What to produce
The records sit below. Return every line in them that holds the word "with".

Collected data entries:

━━━━━━━━━━━━━━━━

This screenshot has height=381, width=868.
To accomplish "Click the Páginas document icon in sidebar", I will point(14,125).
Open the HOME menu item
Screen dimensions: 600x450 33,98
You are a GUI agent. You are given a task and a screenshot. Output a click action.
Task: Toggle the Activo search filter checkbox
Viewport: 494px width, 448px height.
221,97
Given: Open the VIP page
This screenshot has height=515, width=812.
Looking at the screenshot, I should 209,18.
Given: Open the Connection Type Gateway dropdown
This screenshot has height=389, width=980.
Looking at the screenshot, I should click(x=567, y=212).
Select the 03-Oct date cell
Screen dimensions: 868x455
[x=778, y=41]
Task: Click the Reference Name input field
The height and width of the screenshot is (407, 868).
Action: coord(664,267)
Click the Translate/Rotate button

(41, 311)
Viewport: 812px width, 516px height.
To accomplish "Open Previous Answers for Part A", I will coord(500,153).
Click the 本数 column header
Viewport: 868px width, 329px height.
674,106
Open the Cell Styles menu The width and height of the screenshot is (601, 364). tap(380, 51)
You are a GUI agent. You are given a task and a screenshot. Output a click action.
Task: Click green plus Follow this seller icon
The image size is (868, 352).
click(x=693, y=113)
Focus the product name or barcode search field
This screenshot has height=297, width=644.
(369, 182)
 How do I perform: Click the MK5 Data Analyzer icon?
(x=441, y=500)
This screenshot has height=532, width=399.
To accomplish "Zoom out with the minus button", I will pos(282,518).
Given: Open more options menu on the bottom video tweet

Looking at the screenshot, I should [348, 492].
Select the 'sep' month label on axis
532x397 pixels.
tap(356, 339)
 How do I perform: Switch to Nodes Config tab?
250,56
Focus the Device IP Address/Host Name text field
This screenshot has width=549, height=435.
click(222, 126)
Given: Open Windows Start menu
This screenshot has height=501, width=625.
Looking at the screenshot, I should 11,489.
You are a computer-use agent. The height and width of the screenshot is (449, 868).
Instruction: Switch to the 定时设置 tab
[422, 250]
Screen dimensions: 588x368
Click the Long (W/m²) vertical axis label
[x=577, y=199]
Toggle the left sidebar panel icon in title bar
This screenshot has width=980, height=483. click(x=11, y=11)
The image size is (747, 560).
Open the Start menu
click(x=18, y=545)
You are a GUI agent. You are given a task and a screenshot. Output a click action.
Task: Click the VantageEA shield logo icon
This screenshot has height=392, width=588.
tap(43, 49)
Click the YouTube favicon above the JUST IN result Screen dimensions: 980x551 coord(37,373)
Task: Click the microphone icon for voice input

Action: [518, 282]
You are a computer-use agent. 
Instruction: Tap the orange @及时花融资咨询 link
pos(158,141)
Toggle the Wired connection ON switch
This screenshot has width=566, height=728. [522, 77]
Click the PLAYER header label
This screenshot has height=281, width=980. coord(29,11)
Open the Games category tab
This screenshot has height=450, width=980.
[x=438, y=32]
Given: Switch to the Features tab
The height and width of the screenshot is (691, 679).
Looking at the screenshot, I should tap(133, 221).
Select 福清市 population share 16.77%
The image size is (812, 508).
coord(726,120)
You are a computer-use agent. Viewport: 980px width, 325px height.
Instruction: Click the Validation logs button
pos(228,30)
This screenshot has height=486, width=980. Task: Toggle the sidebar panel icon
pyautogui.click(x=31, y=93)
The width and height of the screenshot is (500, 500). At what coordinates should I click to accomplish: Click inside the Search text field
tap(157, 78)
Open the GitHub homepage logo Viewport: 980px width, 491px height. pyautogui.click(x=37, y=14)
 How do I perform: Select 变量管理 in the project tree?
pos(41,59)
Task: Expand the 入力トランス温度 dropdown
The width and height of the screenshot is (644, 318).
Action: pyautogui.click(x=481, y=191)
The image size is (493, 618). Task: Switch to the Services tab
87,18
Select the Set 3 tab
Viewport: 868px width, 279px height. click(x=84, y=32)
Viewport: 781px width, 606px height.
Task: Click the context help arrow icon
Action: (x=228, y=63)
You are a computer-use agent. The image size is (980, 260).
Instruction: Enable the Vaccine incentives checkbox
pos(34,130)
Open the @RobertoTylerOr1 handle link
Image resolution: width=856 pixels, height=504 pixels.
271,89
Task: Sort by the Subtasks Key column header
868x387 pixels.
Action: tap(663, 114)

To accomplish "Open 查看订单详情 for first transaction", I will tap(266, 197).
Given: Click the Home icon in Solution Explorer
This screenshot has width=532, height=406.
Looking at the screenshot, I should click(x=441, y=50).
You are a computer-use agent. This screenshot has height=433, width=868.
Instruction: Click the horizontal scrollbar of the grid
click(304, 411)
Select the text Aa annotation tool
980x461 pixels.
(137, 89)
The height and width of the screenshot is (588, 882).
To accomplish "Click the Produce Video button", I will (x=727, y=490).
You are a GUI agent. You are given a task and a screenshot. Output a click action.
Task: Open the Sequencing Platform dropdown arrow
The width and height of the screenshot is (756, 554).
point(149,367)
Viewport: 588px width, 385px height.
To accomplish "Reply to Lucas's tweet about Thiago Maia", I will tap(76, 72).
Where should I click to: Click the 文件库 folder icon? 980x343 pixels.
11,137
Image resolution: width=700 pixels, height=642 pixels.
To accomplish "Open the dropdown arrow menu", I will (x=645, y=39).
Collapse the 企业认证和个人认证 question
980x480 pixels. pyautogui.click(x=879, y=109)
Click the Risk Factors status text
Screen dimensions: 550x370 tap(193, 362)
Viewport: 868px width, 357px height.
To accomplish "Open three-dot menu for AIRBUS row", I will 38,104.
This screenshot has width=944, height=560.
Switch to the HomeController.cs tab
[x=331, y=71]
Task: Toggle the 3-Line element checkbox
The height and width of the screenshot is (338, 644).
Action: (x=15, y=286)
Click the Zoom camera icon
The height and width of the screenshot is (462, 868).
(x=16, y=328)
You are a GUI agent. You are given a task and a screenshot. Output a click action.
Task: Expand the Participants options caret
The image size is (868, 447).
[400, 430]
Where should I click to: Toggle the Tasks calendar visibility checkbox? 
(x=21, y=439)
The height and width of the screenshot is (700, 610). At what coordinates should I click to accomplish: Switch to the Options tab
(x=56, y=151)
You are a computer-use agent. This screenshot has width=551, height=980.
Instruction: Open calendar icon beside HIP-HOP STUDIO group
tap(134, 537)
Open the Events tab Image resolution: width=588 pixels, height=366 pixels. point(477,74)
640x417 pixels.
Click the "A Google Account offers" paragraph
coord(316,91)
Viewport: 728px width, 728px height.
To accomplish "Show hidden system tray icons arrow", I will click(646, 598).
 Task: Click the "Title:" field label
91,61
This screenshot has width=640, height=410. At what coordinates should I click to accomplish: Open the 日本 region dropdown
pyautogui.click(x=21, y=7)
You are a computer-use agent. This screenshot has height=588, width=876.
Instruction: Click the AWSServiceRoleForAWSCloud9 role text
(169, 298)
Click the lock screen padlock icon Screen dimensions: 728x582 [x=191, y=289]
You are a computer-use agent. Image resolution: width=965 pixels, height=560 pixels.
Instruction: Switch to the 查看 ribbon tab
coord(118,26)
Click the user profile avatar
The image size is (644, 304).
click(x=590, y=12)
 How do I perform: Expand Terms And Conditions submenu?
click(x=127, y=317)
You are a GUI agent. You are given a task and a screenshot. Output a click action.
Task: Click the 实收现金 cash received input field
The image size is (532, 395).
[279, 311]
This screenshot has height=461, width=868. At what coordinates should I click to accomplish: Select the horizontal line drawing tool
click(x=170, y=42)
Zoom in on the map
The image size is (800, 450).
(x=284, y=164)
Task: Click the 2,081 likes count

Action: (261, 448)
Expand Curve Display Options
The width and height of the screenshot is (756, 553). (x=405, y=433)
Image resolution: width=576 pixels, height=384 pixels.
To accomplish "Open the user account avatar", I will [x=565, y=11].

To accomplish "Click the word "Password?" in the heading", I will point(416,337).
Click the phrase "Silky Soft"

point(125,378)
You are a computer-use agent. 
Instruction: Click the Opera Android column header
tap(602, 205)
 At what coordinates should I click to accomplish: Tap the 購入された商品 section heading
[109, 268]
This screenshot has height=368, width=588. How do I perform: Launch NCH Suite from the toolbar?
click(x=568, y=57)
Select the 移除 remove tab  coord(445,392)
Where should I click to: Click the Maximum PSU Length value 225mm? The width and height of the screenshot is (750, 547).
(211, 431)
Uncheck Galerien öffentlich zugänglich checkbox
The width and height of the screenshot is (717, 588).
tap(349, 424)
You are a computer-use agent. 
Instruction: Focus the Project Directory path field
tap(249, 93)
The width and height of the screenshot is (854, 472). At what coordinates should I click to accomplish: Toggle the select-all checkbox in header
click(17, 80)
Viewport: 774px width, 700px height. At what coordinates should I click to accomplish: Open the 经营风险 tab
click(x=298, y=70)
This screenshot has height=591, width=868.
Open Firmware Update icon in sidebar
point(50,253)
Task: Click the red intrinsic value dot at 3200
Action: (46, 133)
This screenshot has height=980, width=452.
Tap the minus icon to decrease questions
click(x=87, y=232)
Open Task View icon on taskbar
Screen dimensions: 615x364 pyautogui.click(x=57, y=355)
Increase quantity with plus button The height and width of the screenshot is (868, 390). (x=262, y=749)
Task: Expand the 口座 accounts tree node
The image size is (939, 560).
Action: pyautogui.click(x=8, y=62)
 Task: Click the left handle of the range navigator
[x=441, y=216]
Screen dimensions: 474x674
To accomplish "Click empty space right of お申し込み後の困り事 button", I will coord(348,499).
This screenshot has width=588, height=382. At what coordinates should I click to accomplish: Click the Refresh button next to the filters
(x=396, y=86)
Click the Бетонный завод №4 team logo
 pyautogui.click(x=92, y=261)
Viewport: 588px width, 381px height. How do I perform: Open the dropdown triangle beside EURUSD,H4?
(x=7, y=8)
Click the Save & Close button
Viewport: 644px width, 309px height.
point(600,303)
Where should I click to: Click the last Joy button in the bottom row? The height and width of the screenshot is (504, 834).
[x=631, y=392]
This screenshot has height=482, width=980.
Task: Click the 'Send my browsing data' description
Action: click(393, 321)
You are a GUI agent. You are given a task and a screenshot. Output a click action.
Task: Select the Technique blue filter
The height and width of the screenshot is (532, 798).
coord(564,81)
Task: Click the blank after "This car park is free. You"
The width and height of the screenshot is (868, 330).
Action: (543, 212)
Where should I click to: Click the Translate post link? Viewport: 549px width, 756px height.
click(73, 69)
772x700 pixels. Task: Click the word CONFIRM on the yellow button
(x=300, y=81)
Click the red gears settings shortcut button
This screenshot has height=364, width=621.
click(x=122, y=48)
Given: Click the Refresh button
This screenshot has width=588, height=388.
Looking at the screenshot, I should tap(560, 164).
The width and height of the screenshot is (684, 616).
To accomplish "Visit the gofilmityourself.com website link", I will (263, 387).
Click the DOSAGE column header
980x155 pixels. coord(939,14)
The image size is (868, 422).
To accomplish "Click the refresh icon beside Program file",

━━━━━━━━━━━━━━━━

Answer below
To accomplish "Zoom out with the minus button", I will pos(282,518).
Increase quantity with plus button The height and width of the screenshot is (868, 390). (x=262, y=749)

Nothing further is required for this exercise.